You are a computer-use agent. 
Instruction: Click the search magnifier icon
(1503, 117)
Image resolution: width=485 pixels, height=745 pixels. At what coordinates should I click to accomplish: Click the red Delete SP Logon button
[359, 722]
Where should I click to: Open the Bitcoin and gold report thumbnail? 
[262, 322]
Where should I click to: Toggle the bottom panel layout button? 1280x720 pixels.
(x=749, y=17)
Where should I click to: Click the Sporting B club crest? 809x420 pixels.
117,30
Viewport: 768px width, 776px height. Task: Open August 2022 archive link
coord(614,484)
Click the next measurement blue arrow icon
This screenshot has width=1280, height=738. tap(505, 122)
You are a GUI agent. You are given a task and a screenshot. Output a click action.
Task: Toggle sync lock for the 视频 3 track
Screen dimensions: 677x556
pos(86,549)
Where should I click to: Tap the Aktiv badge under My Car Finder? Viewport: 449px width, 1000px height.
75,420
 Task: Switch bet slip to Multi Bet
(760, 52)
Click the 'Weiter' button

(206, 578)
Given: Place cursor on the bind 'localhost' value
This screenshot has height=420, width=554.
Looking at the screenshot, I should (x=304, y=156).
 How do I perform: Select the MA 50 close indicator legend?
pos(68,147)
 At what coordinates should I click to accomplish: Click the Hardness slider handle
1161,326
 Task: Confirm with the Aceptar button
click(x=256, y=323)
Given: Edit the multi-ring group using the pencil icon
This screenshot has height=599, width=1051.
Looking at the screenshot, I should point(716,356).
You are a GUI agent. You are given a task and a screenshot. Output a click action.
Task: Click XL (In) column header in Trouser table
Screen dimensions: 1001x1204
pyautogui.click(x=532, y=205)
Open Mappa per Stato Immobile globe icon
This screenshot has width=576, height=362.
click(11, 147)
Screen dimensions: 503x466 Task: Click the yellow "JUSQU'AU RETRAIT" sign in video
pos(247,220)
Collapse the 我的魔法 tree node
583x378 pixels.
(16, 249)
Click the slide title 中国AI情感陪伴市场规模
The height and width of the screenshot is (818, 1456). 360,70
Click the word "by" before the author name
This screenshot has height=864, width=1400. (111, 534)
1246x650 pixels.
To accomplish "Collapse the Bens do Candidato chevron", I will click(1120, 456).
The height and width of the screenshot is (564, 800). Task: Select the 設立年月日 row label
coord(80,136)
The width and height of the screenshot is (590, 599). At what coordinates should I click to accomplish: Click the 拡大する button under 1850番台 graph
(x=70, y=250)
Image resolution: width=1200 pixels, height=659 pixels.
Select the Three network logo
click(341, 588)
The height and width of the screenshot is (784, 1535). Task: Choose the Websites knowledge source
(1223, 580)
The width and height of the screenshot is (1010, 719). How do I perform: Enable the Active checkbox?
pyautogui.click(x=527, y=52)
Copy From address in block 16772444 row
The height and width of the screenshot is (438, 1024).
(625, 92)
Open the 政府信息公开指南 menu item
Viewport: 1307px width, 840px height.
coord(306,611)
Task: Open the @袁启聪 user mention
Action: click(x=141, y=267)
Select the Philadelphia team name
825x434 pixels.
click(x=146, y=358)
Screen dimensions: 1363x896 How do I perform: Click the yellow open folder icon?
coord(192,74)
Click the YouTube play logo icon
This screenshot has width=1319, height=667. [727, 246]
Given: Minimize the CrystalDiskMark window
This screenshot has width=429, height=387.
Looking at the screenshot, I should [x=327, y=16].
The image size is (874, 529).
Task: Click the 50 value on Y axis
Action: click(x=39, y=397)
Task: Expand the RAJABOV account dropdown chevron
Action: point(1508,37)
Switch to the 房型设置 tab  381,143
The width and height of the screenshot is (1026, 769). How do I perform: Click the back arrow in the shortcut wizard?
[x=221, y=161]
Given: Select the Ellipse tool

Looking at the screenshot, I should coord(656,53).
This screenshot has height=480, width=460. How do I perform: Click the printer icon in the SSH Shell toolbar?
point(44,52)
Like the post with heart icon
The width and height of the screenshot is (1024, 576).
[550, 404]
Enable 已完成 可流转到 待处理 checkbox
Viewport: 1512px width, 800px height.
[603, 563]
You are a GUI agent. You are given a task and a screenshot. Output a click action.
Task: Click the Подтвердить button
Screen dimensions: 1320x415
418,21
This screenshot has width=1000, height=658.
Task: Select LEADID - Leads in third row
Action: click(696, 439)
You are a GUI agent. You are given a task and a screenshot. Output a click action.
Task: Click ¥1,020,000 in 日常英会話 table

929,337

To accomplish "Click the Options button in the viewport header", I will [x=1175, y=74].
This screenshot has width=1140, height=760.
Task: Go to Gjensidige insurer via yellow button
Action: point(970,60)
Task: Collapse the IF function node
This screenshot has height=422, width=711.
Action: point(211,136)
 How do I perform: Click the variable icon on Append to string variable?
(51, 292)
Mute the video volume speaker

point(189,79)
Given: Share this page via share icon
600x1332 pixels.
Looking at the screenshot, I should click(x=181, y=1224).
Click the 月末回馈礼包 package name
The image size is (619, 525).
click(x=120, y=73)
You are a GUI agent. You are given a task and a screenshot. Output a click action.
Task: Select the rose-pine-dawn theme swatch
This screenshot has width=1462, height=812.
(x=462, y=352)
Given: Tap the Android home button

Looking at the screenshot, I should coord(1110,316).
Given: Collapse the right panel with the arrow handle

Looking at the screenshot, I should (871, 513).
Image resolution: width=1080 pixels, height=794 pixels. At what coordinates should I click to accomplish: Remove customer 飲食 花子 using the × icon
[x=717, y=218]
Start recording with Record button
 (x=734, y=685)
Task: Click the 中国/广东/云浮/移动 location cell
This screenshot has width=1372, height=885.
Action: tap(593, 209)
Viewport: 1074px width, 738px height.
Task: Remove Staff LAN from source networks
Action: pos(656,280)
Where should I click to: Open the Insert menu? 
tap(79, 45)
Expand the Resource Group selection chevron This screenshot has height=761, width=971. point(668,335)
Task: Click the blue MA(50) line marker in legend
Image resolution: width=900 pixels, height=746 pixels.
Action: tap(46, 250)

## Stated task
Write out the data above verbatim, starting with the line that contains "Click the slide title 中国AI情感陪伴市场规模" and going on through the line that contains "This screenshot has height=864, width=1400.", both lines included.

## Complete response
Click the slide title 中国AI情感陪伴市场规模
The height and width of the screenshot is (818, 1456). 360,70
Click the word "by" before the author name
This screenshot has height=864, width=1400. (111, 534)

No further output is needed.